> **Task to complete**
In the listing below, copy out word for word the lines starting at the one that contains "Select 热门推荐 in the green menu" and ending after the one that contains "point(219,1018)", with both of those lines included.
★ ★ ★
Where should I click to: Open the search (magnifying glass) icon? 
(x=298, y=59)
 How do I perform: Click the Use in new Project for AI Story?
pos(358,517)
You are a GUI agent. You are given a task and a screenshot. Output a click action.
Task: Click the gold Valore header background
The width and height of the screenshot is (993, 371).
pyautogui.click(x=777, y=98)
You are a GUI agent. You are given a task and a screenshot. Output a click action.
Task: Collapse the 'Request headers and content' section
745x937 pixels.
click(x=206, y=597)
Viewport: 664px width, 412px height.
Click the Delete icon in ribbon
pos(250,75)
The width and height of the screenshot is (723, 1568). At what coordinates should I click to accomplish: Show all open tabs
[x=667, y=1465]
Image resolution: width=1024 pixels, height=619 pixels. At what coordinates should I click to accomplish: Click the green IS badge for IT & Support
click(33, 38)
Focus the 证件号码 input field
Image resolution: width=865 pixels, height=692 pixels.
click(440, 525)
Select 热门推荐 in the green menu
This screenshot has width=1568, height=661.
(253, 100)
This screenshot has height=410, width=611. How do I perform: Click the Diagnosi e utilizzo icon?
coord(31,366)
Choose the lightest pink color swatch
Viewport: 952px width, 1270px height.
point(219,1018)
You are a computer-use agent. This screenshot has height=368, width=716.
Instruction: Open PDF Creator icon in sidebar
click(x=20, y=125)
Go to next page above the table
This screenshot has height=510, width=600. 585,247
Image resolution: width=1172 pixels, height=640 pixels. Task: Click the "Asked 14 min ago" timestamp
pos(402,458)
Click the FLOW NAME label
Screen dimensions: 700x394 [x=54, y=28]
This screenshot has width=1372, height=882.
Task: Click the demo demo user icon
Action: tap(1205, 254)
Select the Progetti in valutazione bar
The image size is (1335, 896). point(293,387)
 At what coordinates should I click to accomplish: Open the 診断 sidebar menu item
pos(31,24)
★ ★ ★
> **Solution to this problem**
Select 热门推荐 in the green menu
This screenshot has width=1568, height=661.
(253, 100)
This screenshot has height=410, width=611. How do I perform: Click the Diagnosi e utilizzo icon?
coord(31,366)
Choose the lightest pink color swatch
Viewport: 952px width, 1270px height.
point(219,1018)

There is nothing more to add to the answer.